- [Work instructions]: Extract all of the entries below and reproduce them verbatim, line for line, with nothing changed.

- [Records supplied]:
>>>>

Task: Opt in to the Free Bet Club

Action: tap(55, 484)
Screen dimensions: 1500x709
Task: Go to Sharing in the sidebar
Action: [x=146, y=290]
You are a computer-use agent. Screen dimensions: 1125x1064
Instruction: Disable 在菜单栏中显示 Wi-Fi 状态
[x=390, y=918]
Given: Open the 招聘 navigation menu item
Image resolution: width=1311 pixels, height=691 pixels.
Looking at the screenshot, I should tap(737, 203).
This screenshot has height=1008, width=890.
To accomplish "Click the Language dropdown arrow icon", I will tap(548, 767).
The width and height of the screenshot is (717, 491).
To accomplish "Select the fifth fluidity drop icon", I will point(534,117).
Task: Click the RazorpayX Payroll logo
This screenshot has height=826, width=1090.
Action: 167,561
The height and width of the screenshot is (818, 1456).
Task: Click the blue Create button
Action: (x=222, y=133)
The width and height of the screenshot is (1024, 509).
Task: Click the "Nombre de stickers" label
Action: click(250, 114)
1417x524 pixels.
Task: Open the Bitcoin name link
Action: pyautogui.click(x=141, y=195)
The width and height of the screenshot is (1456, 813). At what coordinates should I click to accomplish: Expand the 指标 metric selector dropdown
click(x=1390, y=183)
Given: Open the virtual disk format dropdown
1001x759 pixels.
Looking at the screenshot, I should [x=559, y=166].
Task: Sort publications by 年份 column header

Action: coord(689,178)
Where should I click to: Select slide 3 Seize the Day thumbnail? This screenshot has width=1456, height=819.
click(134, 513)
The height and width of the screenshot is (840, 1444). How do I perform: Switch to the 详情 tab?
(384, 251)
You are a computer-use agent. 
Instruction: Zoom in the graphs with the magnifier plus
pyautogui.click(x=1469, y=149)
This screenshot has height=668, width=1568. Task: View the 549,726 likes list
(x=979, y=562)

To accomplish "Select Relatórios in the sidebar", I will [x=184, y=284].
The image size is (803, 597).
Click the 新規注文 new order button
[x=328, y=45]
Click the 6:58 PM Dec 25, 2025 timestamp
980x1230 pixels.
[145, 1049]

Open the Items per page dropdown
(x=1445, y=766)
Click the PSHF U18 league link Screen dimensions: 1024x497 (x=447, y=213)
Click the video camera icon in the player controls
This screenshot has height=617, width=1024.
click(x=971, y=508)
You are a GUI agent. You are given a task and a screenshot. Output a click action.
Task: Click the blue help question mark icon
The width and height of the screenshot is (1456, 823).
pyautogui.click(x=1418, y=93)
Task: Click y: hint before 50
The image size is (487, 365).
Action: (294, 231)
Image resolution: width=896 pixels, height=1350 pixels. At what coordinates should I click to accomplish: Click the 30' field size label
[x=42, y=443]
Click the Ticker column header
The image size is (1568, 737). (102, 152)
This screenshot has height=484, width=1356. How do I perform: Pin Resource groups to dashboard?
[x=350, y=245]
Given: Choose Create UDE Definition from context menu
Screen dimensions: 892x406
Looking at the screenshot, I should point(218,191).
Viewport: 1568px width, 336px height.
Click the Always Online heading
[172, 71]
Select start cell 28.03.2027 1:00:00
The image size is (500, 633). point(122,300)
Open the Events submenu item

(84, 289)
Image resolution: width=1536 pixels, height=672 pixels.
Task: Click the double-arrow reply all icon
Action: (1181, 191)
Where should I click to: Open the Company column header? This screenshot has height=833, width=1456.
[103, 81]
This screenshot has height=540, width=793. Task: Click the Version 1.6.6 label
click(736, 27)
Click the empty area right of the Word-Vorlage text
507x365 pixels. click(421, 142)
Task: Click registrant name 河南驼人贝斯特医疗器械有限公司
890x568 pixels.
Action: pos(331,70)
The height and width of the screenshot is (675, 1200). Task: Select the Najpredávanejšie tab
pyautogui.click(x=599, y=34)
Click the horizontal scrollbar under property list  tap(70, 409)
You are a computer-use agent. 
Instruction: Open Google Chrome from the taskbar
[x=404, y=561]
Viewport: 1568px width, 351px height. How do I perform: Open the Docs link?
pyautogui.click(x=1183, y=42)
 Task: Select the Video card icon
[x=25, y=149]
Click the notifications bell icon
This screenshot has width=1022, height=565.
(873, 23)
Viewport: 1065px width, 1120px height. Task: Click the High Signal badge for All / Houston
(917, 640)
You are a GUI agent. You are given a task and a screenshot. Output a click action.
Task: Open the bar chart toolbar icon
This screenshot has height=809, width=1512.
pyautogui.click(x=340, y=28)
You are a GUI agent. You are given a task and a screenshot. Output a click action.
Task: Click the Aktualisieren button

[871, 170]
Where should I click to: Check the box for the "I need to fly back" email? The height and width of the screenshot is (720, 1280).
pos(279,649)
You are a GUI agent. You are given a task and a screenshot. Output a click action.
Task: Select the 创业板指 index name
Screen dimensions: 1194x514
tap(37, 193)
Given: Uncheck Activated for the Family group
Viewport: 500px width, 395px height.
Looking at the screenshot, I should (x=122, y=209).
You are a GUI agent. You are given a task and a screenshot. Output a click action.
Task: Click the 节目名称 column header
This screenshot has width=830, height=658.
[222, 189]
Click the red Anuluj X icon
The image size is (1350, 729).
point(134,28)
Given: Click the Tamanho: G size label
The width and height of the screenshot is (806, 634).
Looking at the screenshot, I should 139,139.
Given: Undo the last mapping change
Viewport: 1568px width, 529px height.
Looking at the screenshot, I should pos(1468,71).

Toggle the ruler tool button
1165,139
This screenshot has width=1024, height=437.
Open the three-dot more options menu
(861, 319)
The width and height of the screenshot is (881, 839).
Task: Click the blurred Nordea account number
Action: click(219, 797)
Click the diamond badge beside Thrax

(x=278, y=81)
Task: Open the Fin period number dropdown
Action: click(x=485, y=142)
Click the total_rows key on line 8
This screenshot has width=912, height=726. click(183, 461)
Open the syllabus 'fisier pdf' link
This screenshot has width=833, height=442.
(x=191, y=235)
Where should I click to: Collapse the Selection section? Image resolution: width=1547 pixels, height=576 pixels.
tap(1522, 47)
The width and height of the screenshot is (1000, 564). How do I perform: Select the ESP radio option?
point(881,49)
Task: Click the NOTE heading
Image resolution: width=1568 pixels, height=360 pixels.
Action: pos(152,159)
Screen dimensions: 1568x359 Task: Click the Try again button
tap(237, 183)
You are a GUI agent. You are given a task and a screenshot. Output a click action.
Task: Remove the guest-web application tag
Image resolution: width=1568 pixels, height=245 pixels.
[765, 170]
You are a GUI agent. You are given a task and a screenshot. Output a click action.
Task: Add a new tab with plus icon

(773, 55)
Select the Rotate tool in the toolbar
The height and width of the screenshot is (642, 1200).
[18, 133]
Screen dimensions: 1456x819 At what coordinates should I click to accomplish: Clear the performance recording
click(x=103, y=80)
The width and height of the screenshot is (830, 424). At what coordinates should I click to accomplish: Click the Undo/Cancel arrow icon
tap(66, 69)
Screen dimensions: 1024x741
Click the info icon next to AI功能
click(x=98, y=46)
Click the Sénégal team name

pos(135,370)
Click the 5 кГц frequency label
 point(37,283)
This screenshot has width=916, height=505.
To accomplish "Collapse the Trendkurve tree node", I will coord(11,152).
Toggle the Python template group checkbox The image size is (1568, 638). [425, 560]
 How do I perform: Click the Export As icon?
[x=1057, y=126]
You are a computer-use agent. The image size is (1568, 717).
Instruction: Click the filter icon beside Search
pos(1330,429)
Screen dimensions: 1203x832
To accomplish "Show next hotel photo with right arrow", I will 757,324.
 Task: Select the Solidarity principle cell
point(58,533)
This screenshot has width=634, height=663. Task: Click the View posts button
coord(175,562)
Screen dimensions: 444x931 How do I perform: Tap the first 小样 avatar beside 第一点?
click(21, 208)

<<<<

- [Response]:
Task: Opt in to the Free Bet Club

Action: tap(55, 484)
Screen dimensions: 1500x709
Task: Go to Sharing in the sidebar
Action: [x=146, y=290]
You are a computer-use agent. Screen dimensions: 1125x1064
Instruction: Disable 在菜单栏中显示 Wi-Fi 状态
[x=390, y=918]
Given: Open the 招聘 navigation menu item
Image resolution: width=1311 pixels, height=691 pixels.
Looking at the screenshot, I should tap(737, 203).
This screenshot has height=1008, width=890.
To accomplish "Click the Language dropdown arrow icon", I will tap(548, 767).
The width and height of the screenshot is (717, 491).
To accomplish "Select the fifth fluidity drop icon", I will point(534,117).
Task: Click the RazorpayX Payroll logo
This screenshot has height=826, width=1090.
Action: 167,561
The height and width of the screenshot is (818, 1456).
Task: Click the blue Create button
Action: (x=222, y=133)
The width and height of the screenshot is (1024, 509).
Task: Click the "Nombre de stickers" label
Action: click(250, 114)
1417x524 pixels.
Task: Open the Bitcoin name link
Action: pyautogui.click(x=141, y=195)
The width and height of the screenshot is (1456, 813). At what coordinates should I click to accomplish: Expand the 指标 metric selector dropdown
click(x=1390, y=183)
Given: Open the virtual disk format dropdown
1001x759 pixels.
Looking at the screenshot, I should [x=559, y=166].
Task: Sort publications by 年份 column header

Action: coord(689,178)
Where should I click to: Select slide 3 Seize the Day thumbnail? This screenshot has width=1456, height=819.
click(134, 513)
The height and width of the screenshot is (840, 1444). How do I perform: Switch to the 详情 tab?
(384, 251)
You are a computer-use agent. 
Instruction: Zoom in the graphs with the magnifier plus
pyautogui.click(x=1469, y=149)
This screenshot has height=668, width=1568. Task: View the 549,726 likes list
(x=979, y=562)

To accomplish "Select Relatórios in the sidebar", I will [x=184, y=284].
The image size is (803, 597).
Click the 新規注文 new order button
[x=328, y=45]
Click the 6:58 PM Dec 25, 2025 timestamp
980x1230 pixels.
[145, 1049]

Open the Items per page dropdown
(x=1445, y=766)
Click the PSHF U18 league link Screen dimensions: 1024x497 (x=447, y=213)
Click the video camera icon in the player controls
This screenshot has height=617, width=1024.
click(x=971, y=508)
You are a GUI agent. You are given a task and a screenshot. Output a click action.
Task: Click the blue help question mark icon
The width and height of the screenshot is (1456, 823).
pyautogui.click(x=1418, y=93)
Task: Click y: hint before 50
The image size is (487, 365).
Action: (294, 231)
Image resolution: width=896 pixels, height=1350 pixels. At what coordinates should I click to accomplish: Click the 30' field size label
[x=42, y=443]
Click the Ticker column header
The image size is (1568, 737). (102, 152)
This screenshot has height=484, width=1356. How do I perform: Pin Resource groups to dashboard?
[x=350, y=245]
Given: Choose Create UDE Definition from context menu
Screen dimensions: 892x406
Looking at the screenshot, I should point(218,191).
Viewport: 1568px width, 336px height.
Click the Always Online heading
[172, 71]
Select start cell 28.03.2027 1:00:00
The image size is (500, 633). point(122,300)
Open the Events submenu item

(84, 289)
Image resolution: width=1536 pixels, height=672 pixels.
Task: Click the double-arrow reply all icon
Action: (1181, 191)
Where should I click to: Open the Company column header? This screenshot has height=833, width=1456.
[103, 81]
This screenshot has height=540, width=793. Task: Click the Version 1.6.6 label
click(736, 27)
Click the empty area right of the Word-Vorlage text
507x365 pixels. click(421, 142)
Task: Click registrant name 河南驼人贝斯特医疗器械有限公司
890x568 pixels.
Action: pos(331,70)
The height and width of the screenshot is (675, 1200). Task: Select the Najpredávanejšie tab
pyautogui.click(x=599, y=34)
Click the horizontal scrollbar under property list  tap(70, 409)
You are a computer-use agent. 
Instruction: Open Google Chrome from the taskbar
[x=404, y=561]
Viewport: 1568px width, 351px height. How do I perform: Open the Docs link?
pyautogui.click(x=1183, y=42)
 Task: Select the Video card icon
[x=25, y=149]
Click the notifications bell icon
This screenshot has width=1022, height=565.
(873, 23)
Viewport: 1065px width, 1120px height. Task: Click the High Signal badge for All / Houston
(917, 640)
You are a GUI agent. You are given a task and a screenshot. Output a click action.
Task: Open the bar chart toolbar icon
This screenshot has height=809, width=1512.
pyautogui.click(x=340, y=28)
You are a GUI agent. You are given a task and a screenshot. Output a click action.
Task: Click the Aktualisieren button

[871, 170]
Where should I click to: Check the box for the "I need to fly back" email? The height and width of the screenshot is (720, 1280).
pos(279,649)
You are a GUI agent. You are given a task and a screenshot. Output a click action.
Task: Select the 创业板指 index name
Screen dimensions: 1194x514
tap(37, 193)
Given: Uncheck Activated for the Family group
Viewport: 500px width, 395px height.
Looking at the screenshot, I should (x=122, y=209).
You are a GUI agent. You are given a task and a screenshot. Output a click action.
Task: Click the 节目名称 column header
This screenshot has width=830, height=658.
[222, 189]
Click the red Anuluj X icon
The image size is (1350, 729).
point(134,28)
Given: Click the Tamanho: G size label
The width and height of the screenshot is (806, 634).
Looking at the screenshot, I should 139,139.
Given: Undo the last mapping change
Viewport: 1568px width, 529px height.
Looking at the screenshot, I should pos(1468,71).

Toggle the ruler tool button
1165,139
This screenshot has width=1024, height=437.
Open the three-dot more options menu
(861, 319)
The width and height of the screenshot is (881, 839).
Task: Click the blurred Nordea account number
Action: click(219, 797)
Click the diamond badge beside Thrax

(x=278, y=81)
Task: Open the Fin period number dropdown
Action: click(x=485, y=142)
Click the total_rows key on line 8
This screenshot has width=912, height=726. click(183, 461)
Open the syllabus 'fisier pdf' link
This screenshot has width=833, height=442.
(x=191, y=235)
Where should I click to: Collapse the Selection section? Image resolution: width=1547 pixels, height=576 pixels.
tap(1522, 47)
The width and height of the screenshot is (1000, 564). How do I perform: Select the ESP radio option?
point(881,49)
Task: Click the NOTE heading
Image resolution: width=1568 pixels, height=360 pixels.
Action: pos(152,159)
Screen dimensions: 1568x359 Task: Click the Try again button
tap(237, 183)
You are a GUI agent. You are given a task and a screenshot. Output a click action.
Task: Remove the guest-web application tag
Image resolution: width=1568 pixels, height=245 pixels.
[765, 170]
You are a GUI agent. You are given a task and a screenshot. Output a click action.
Task: Add a new tab with plus icon

(773, 55)
Select the Rotate tool in the toolbar
The height and width of the screenshot is (642, 1200).
[18, 133]
Screen dimensions: 1456x819 At what coordinates should I click to accomplish: Clear the performance recording
click(x=103, y=80)
The width and height of the screenshot is (830, 424). At what coordinates should I click to accomplish: Click the Undo/Cancel arrow icon
tap(66, 69)
Screen dimensions: 1024x741
Click the info icon next to AI功能
click(x=98, y=46)
Click the Sénégal team name

pos(135,370)
Click the 5 кГц frequency label
 point(37,283)
This screenshot has width=916, height=505.
To accomplish "Collapse the Trendkurve tree node", I will coord(11,152).
Toggle the Python template group checkbox The image size is (1568, 638). [425, 560]
 How do I perform: Click the Export As icon?
[x=1057, y=126]
You are a computer-use agent. The image size is (1568, 717).
Instruction: Click the filter icon beside Search
pos(1330,429)
Screen dimensions: 1203x832
To accomplish "Show next hotel photo with right arrow", I will 757,324.
 Task: Select the Solidarity principle cell
point(58,533)
This screenshot has width=634, height=663. Task: Click the View posts button
coord(175,562)
Screen dimensions: 444x931 How do I perform: Tap the first 小样 avatar beside 第一点?
click(21, 208)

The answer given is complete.